Do cats require regular dental care?
Cats are so wonderfully self-reliant, many of their human families assume that things like dental health simply take care of themselves. Unfortunately, this is not the case! Just like us, cats have oral bacteria and plaque formation that lead to dental tartar build-up, gingivitis (gum disease), tooth root abscesses, and loss of teeth. Simply eating dry kibble will not help keep the teeth clean — cats need help maintaining a healthy mouth. Feline Greenies Dental Treats are a great way to keep your cat’s teeth clean between trips to the dentist and cat oral dental kits are another great way to keep vet bills low.
Brushing your cat’s teeth regularly is the most effective method for plaque removal.
It is easiest to institute this program when your cat is a young and trainable kitten, but it’s never too late to start. Additionally, oral hygiene treats for cats and plaque removing water additives may help, but they should not be considered a substitute for brushing.

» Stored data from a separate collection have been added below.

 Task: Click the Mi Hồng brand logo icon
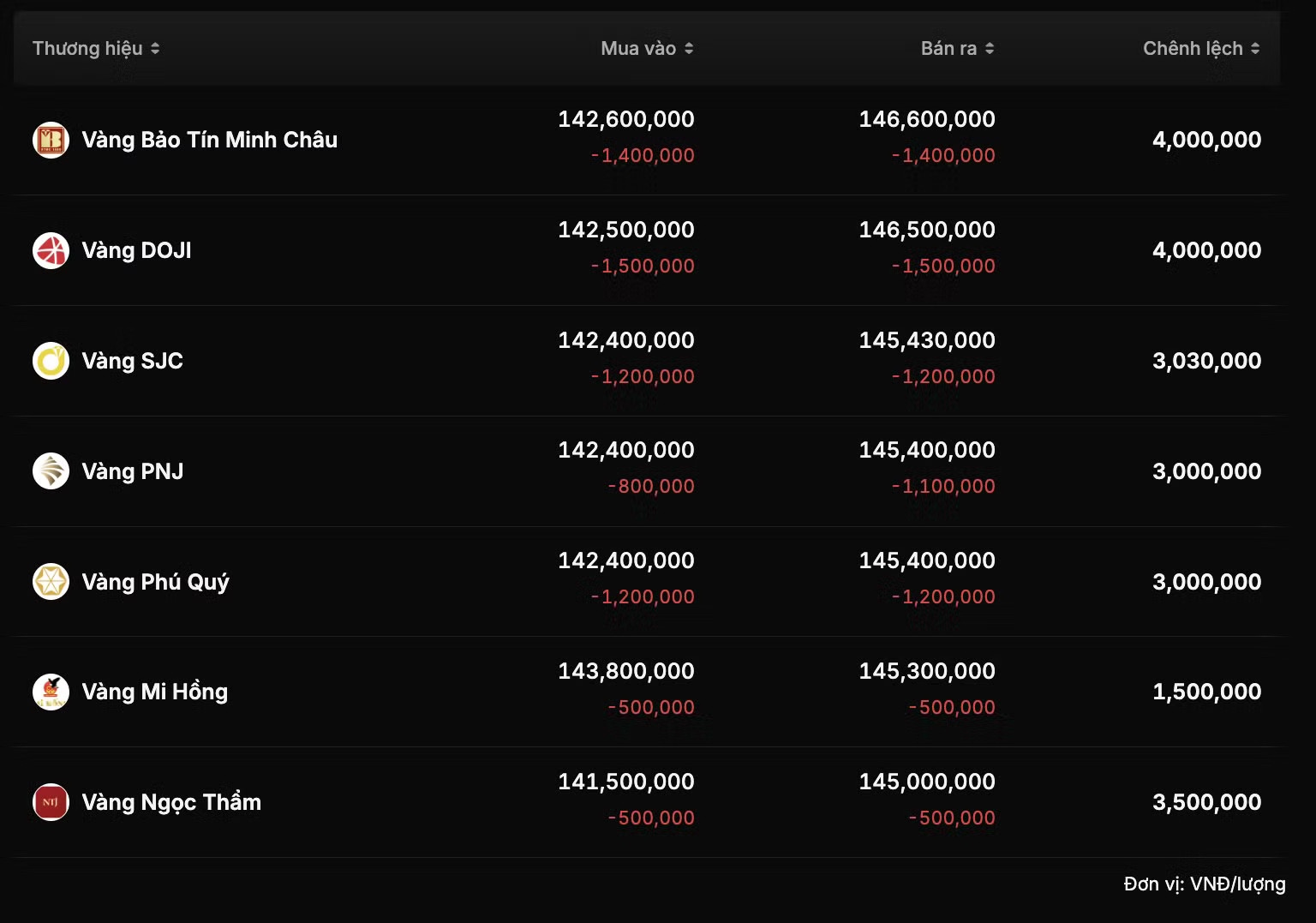[x=51, y=692]
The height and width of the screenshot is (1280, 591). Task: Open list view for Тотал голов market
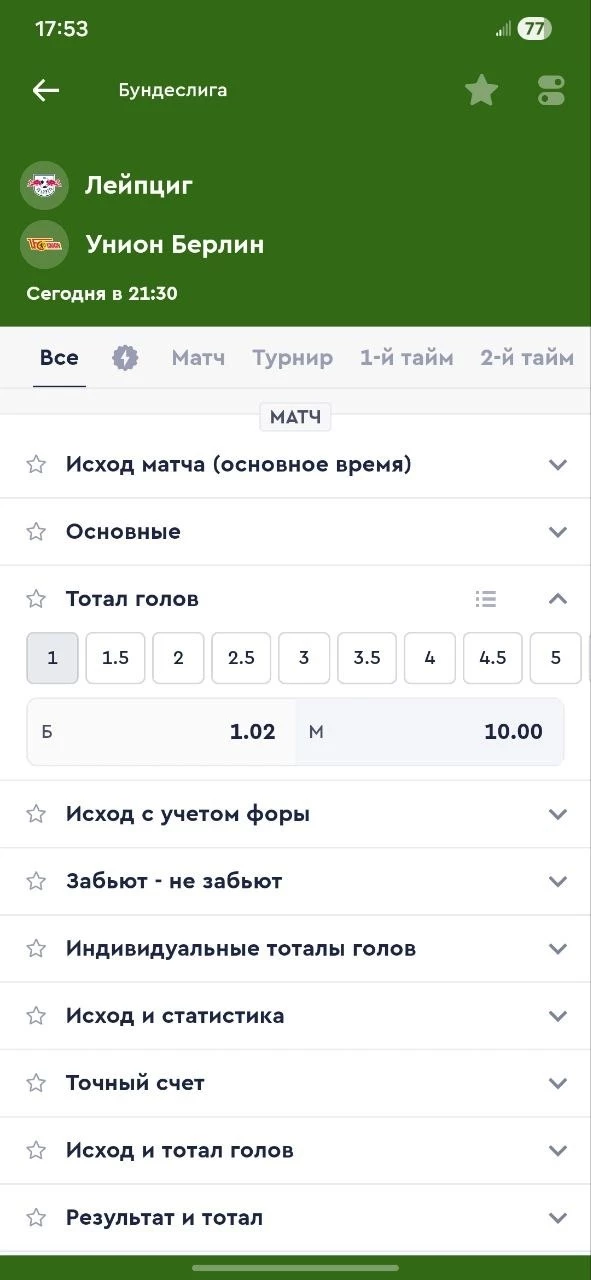486,598
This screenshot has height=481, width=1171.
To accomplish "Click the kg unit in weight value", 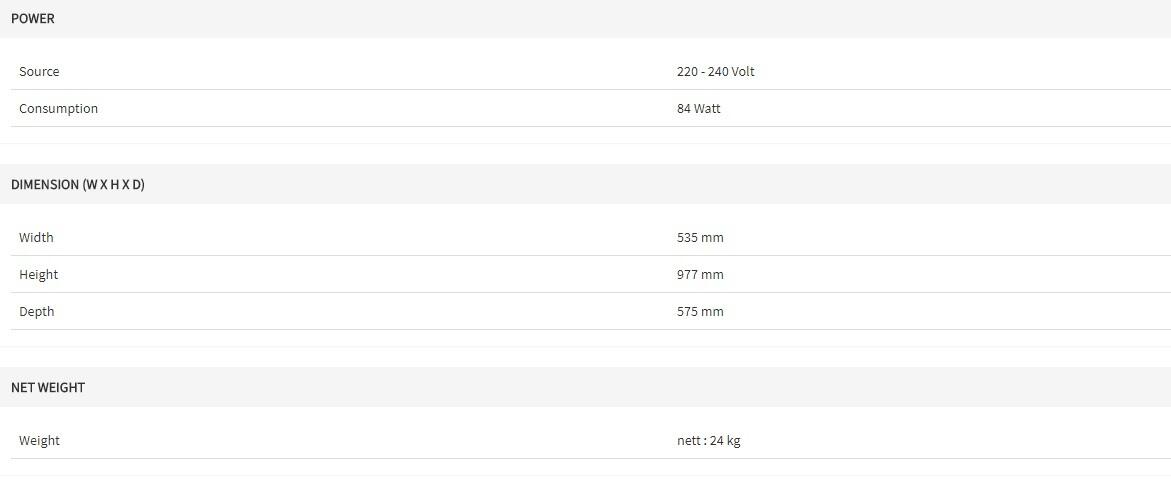I will (x=733, y=441).
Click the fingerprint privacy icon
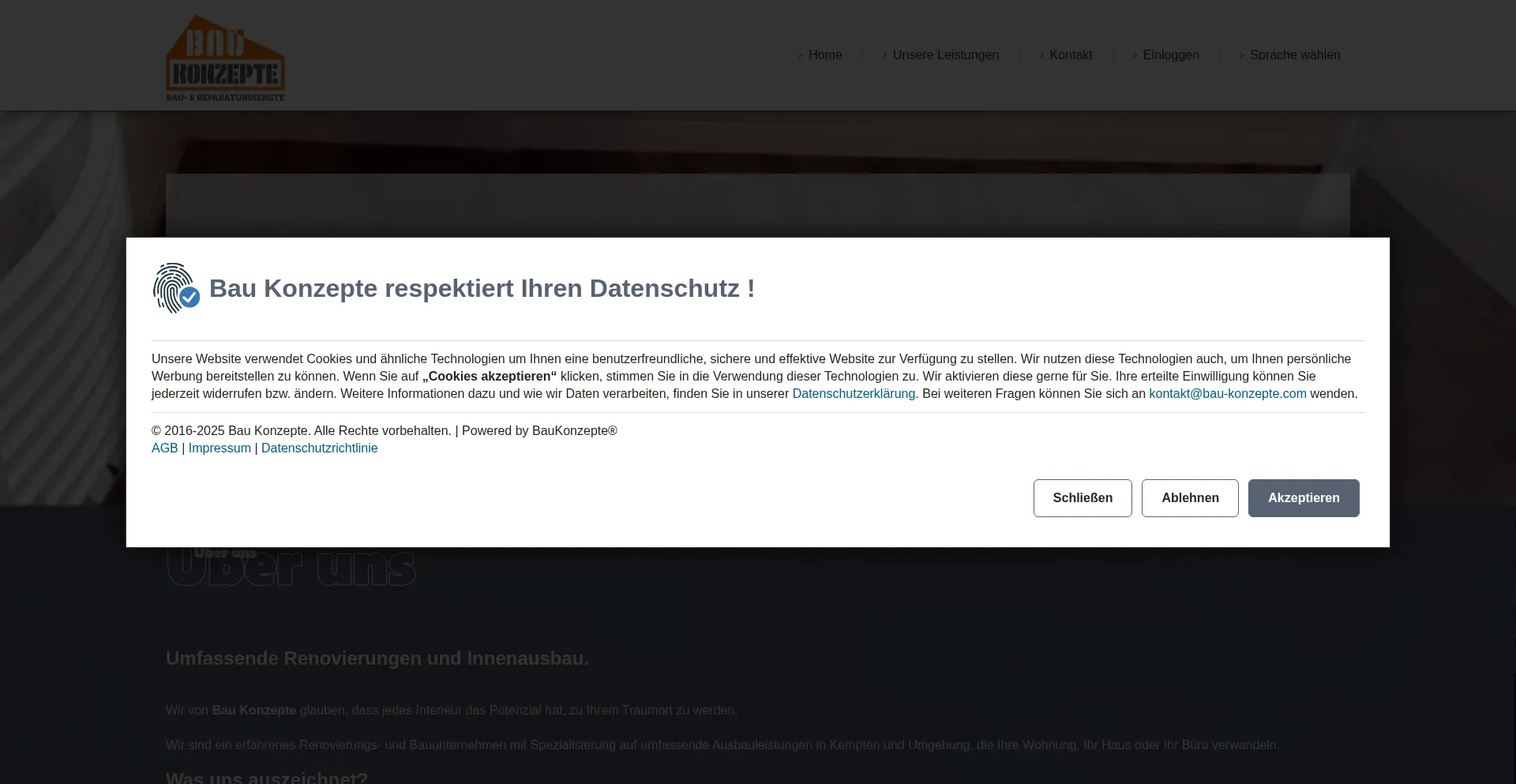 click(x=175, y=288)
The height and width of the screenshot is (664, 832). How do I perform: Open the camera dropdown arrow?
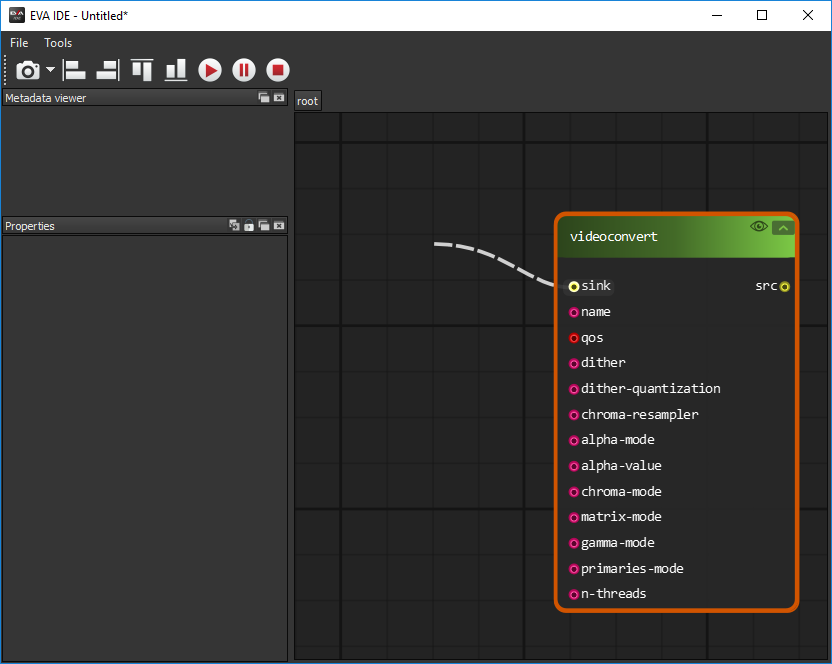(50, 70)
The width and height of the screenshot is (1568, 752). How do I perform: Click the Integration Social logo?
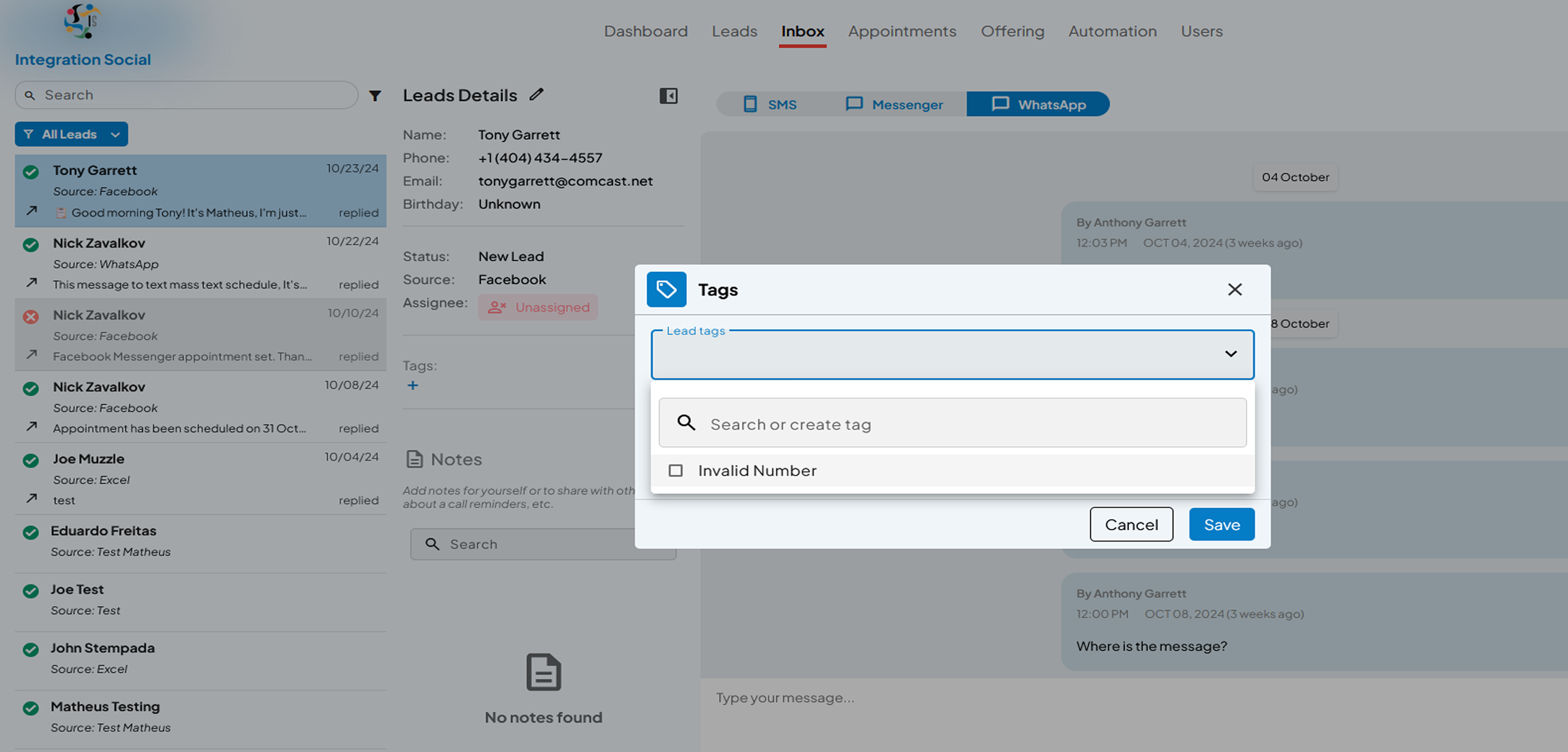point(82,21)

With or without a good home care program, cats also need periodic professional teeth cleaning. Your veterinarian can perform an oral examination, often as part of your cat’s routine check-up, and advise you when it is time for a cleaning. It is absolutely essential that this cleaning, along with any needed periodontal probing and dental x-rays, be performed under general anesthesia. It is unfair — not to mention unrealistic — to expect a cat to “hold still and open wide” the way you do at your dentist.
Additionally, many cats are susceptible to odontoclastic resorptive lesions (sometimes referred to as neck lesions, cervical line lesions, or feline caries). These painful lesions appear as erosions of the tooth enamel at the gum line, and are caused by the activity of cells that normally present to destroy the roots of baby (deciduous) teeth. It is not fully understood why these cells become active again in adult cats.
Unfortunately, in addition to the visible enamel lesion, this condition also involves the destruction and resorption of the tooth root, so effective treatment and relief of pain requires extraction of the affected tooth or teeth. Other serious feline oral health problems include stomatitis, oral cancers, and traumatic injuries to the teeth and jaw.